While the intensity of the regimens used for conditioning in conventional HDC varies, collectively they have been termed “myeloablative.” Several less intense conditioning regimens have been developed recently and rely more on immunosuppression than cytotoxic effects to permit engraftment of donor cells. These regimens, collectively termed “non-myeloablative”, also vary in intensity with substantial overlap between the ranges for “myeloablative” and “non-myeloablative” regimens. Studies have shown that donor allogeneic stem cells can engraft in recipients using less-intensive conditioning regimens that are sufficiently immunosuppressive to permit graft-host tolerance. This manifests as a stable mixed donor-host hematopoietic chimerism. Once chimerism has developed, a further infusion of donor leukocytes may be given to eradicate malignant cells by inducing a graft vs. tumor effect. Non-myeloablative allogeneic transplants, also referred to as “mini-transplant” or “transplant lite”, are thought to be potentially as effective as conventional HDC followed by an allogeneic stem cell transplantation (AlloBMT), but with decreased morbidity and mortality related to the less intense non-myeloablative chemotherapy conditioning regimen. Consequently, for patients with malignancies who are eligible for conventional HDC/AlloBMT, conditioning with milder, non-myeloablative regimens (NM-AlloBMT) represents a technical modification of an established procedure.
In terms of confitioning regimens, very few studies have compared different conditioning regimens. Insisting on a “proven” regimen would result in a situation in which approved transplants cannot be delivered because no specific used regimen is “proven”. As such, all but most novel conditioning regimens should be considered within standard of care.
Currently the situation is that guidelines support stem cell transplantation but do not indicate specific regimens for conditioning.
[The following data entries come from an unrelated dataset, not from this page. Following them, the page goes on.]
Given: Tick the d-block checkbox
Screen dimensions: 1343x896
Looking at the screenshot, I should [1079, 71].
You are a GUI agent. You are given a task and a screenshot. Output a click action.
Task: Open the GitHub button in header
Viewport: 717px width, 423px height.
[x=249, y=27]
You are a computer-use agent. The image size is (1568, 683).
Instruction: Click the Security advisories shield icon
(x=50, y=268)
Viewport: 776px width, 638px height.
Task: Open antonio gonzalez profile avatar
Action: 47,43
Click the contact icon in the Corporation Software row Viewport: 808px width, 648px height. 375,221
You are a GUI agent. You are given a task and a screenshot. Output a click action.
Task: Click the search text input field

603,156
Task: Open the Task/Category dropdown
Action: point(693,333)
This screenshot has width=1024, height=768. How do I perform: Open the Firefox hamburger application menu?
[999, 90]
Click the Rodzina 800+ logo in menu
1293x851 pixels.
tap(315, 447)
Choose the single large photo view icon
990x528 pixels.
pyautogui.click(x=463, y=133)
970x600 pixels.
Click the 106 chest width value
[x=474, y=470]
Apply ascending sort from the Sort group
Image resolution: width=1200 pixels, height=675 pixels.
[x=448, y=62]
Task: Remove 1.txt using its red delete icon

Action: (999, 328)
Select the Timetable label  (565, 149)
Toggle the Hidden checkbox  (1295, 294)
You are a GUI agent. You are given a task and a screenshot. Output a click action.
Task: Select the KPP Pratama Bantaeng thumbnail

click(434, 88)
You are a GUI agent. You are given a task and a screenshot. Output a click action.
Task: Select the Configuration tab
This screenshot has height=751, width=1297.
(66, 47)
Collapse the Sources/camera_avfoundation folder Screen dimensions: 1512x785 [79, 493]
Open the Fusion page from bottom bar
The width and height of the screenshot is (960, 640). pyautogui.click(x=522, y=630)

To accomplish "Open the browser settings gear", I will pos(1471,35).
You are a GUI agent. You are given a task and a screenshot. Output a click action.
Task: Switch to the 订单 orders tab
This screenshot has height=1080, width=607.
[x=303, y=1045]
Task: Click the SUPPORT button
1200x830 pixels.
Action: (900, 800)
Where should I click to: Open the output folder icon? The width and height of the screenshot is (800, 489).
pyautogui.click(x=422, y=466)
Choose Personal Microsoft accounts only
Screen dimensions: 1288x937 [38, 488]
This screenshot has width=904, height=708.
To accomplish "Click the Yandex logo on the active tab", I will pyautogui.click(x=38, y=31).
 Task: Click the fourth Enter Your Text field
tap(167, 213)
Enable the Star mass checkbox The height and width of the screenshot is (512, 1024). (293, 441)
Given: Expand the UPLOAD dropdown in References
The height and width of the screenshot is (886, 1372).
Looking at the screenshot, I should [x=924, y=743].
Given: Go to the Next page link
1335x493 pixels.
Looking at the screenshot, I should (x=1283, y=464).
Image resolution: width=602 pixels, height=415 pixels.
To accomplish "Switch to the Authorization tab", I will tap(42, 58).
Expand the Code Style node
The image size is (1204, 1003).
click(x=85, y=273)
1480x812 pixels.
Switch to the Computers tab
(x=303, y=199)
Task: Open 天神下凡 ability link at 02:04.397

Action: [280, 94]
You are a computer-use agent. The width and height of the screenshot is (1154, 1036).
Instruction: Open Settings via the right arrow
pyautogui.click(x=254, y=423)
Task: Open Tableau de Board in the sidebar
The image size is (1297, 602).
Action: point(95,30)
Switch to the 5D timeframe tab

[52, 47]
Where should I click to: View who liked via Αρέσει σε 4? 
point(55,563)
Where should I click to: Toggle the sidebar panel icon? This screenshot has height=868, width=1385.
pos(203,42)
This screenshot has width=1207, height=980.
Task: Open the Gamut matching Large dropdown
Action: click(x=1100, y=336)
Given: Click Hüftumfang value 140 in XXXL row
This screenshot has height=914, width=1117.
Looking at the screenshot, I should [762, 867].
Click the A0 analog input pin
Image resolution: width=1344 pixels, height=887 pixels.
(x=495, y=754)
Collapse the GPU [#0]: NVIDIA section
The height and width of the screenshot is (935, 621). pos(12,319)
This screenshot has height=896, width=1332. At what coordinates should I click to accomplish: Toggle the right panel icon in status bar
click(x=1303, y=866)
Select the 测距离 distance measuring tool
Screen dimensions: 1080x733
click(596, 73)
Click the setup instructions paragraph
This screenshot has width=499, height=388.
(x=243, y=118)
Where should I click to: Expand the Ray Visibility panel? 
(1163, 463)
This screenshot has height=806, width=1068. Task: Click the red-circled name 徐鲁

Many different regimens are being used based on phase II study evidence and very few phase III trials have been performed. Excluding conditioning regimens on the basis that only phase II evidence si available would results in a paradoxical situation in which a guidelines recommended and admittedly medically necessary procedure cannot ever be performed because its basic constituent, conditioning, is denied as experimental. For this reason, I consider well supported regimens with good phase II data to be appropriate as a part of standard stem cell transplants.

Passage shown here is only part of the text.